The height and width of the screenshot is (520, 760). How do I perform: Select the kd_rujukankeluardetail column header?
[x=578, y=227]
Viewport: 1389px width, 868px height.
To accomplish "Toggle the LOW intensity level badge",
===============
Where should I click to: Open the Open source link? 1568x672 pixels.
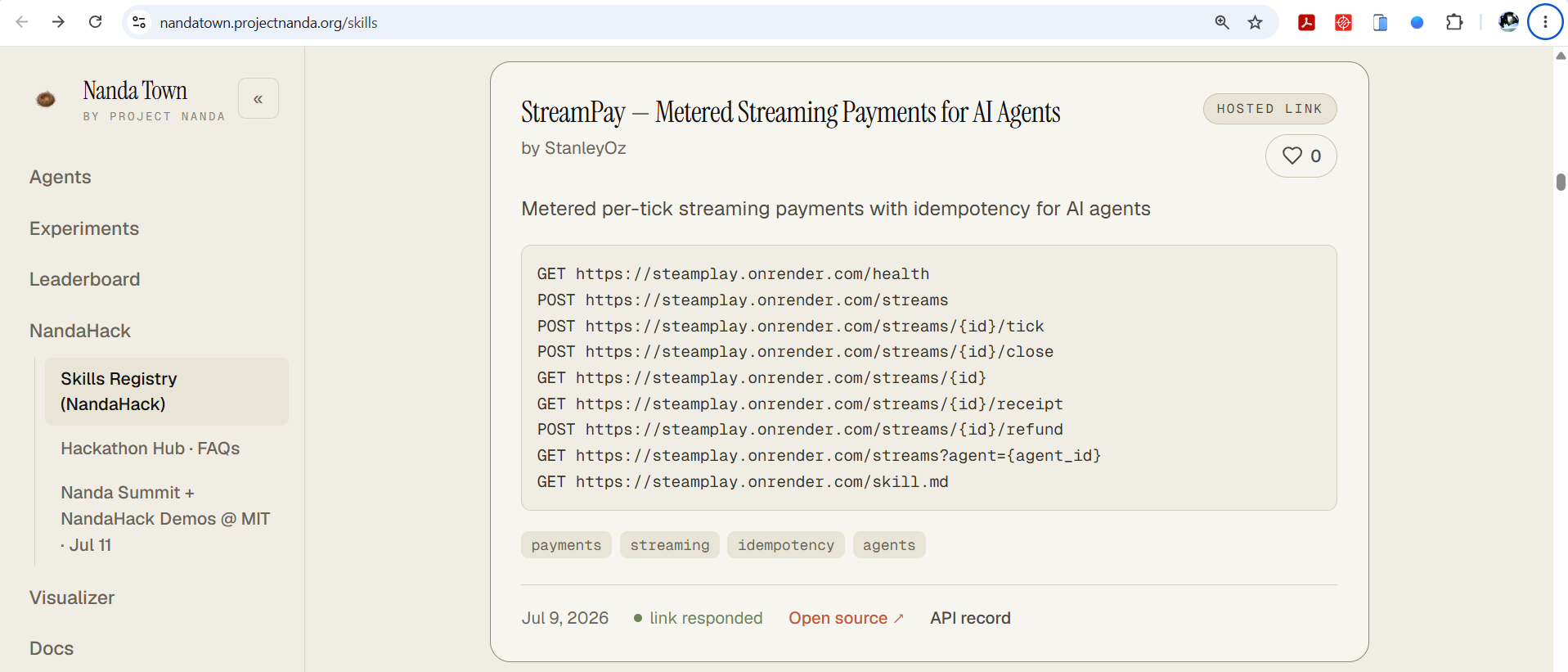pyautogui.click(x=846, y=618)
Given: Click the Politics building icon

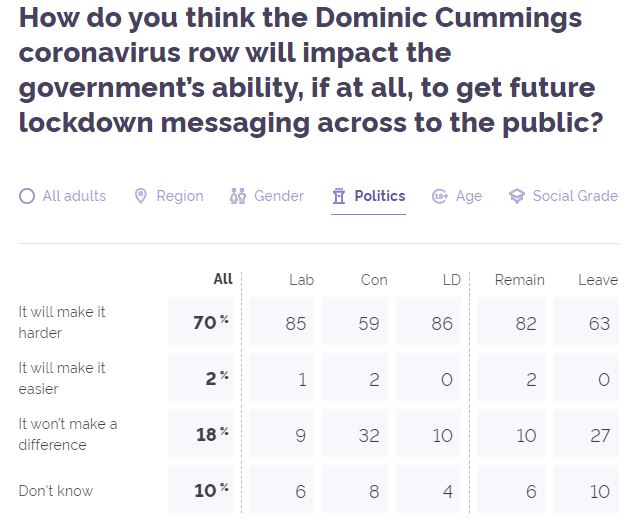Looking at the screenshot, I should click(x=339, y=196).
===============
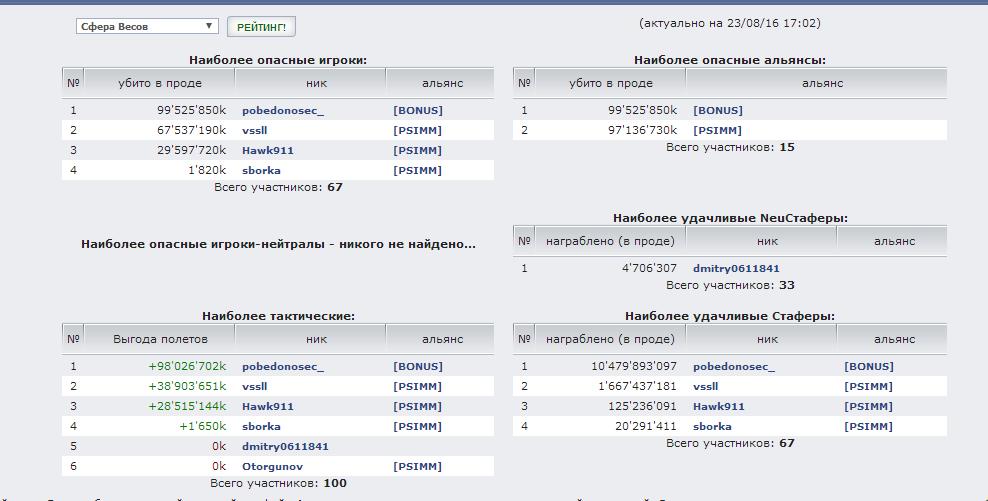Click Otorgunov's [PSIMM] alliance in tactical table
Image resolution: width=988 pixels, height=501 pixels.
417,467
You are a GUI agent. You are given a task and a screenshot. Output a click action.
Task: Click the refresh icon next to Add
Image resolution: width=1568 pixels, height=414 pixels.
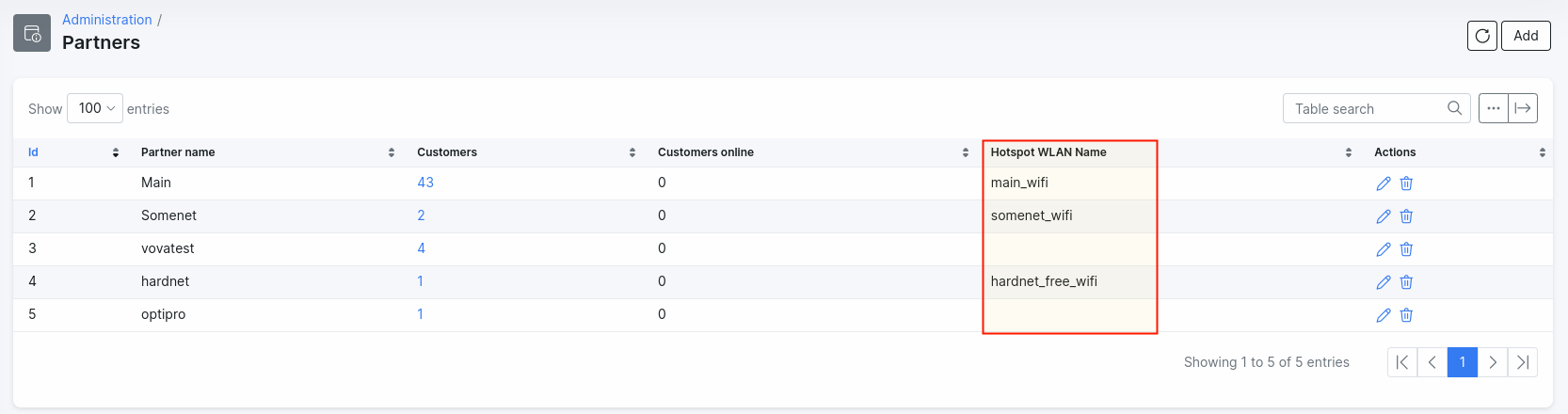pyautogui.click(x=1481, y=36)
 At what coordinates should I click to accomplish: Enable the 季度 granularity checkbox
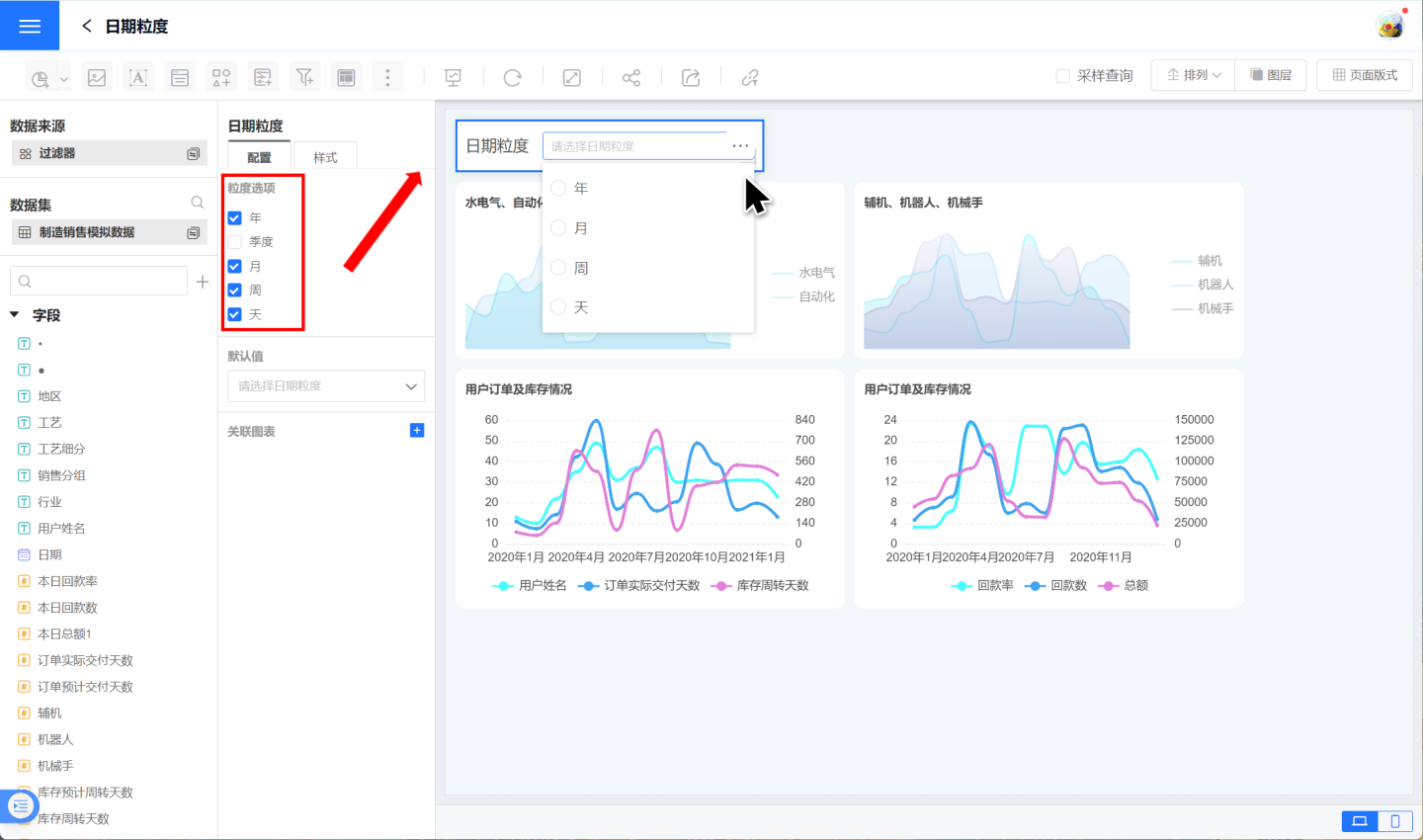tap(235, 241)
===============
YOUR ASSIGNMENT »
Using the data above, repeat exactly the lines that begin at the line with "The height and" and end at the line with "the LOW intensity", both ends included.

EXERCISE ANSWER »
The height and width of the screenshot is (520, 760). How do I perform: Select the kd_rujukankeluardetail column header?
[x=578, y=227]
Viewport: 1389px width, 868px height.
To accomplish "Toggle the LOW intensity level badge",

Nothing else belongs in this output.